Stored data:
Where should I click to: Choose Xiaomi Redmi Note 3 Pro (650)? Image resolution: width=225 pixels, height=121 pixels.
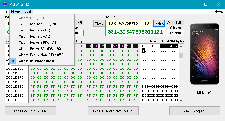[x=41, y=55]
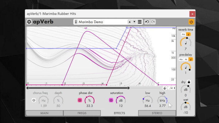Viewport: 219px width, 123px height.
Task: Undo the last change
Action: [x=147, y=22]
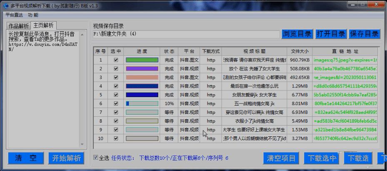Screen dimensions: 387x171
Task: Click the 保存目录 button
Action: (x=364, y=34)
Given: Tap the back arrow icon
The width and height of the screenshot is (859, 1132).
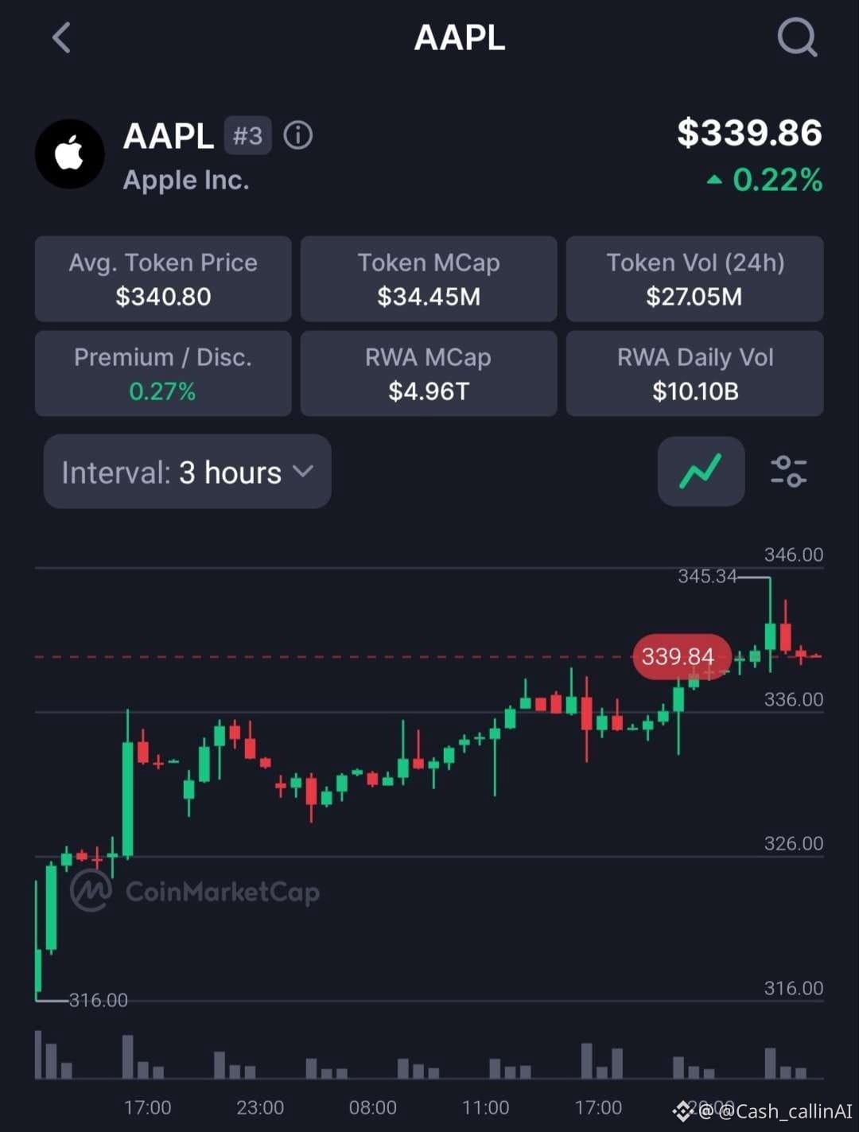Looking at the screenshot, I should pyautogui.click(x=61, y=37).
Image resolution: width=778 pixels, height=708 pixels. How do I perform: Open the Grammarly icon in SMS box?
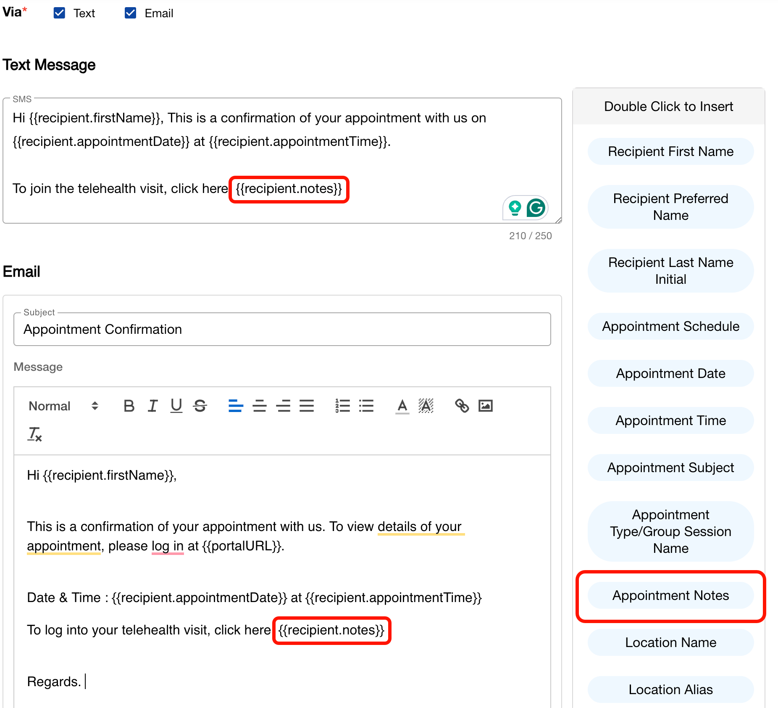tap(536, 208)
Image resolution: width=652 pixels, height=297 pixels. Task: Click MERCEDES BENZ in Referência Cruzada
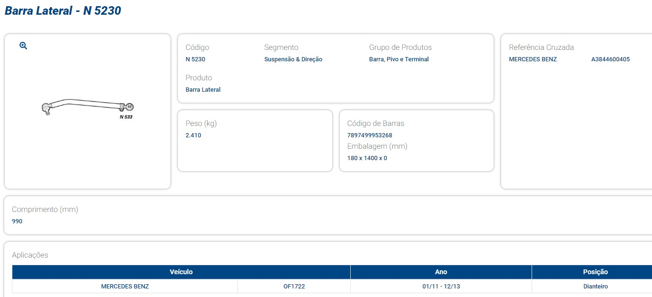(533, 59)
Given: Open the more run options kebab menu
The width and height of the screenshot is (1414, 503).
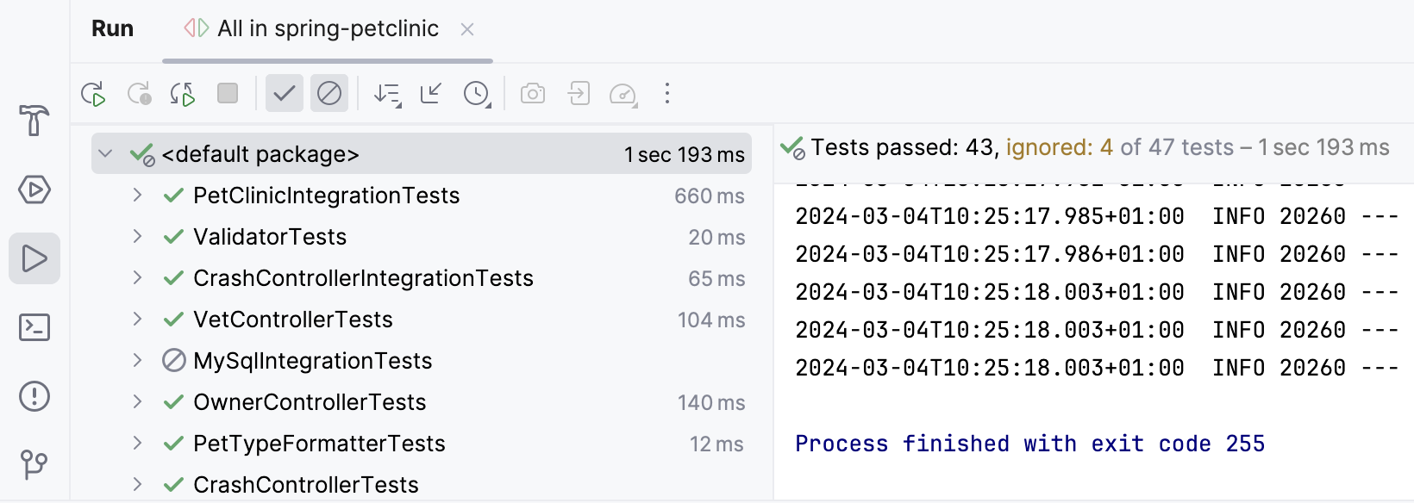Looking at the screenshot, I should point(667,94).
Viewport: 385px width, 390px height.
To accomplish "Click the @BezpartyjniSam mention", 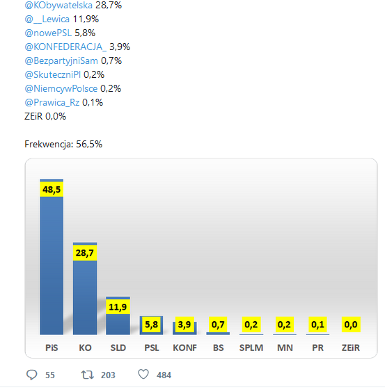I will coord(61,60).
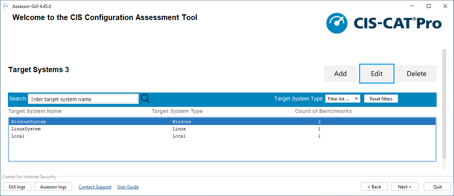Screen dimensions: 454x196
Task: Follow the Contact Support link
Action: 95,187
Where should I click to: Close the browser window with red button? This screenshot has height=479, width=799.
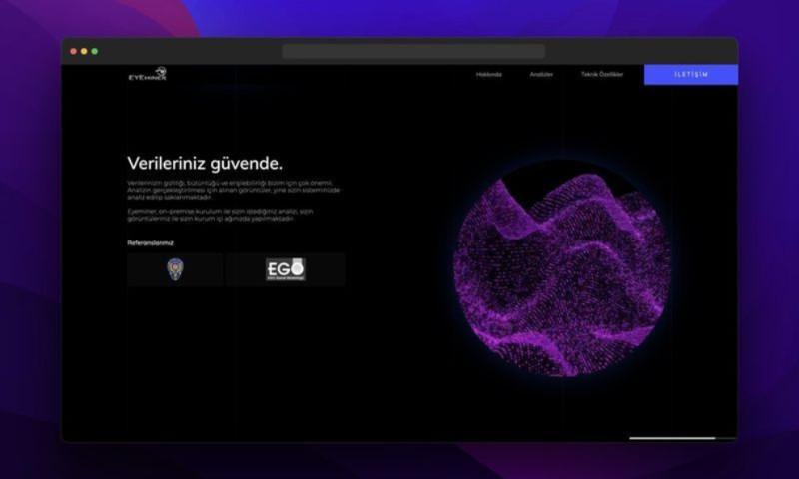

**ASSIGNED TASK:** Repeat the data verbatim through the "Given: Tap the back arrow icon" line, no pictures.

**ANSWER SPACE:**
Where should I click to: Choose Xiaomi Redmi Note 3 Pro (650)? Image resolution: width=225 pixels, height=121 pixels.
[x=41, y=55]
Viewport: 219px width, 123px height.
Task: Undo the last change
Action: [x=147, y=22]
Screen dimensions: 387x171
Task: Click the 保存目录 button
Action: (x=364, y=34)
Given: Tap the back arrow icon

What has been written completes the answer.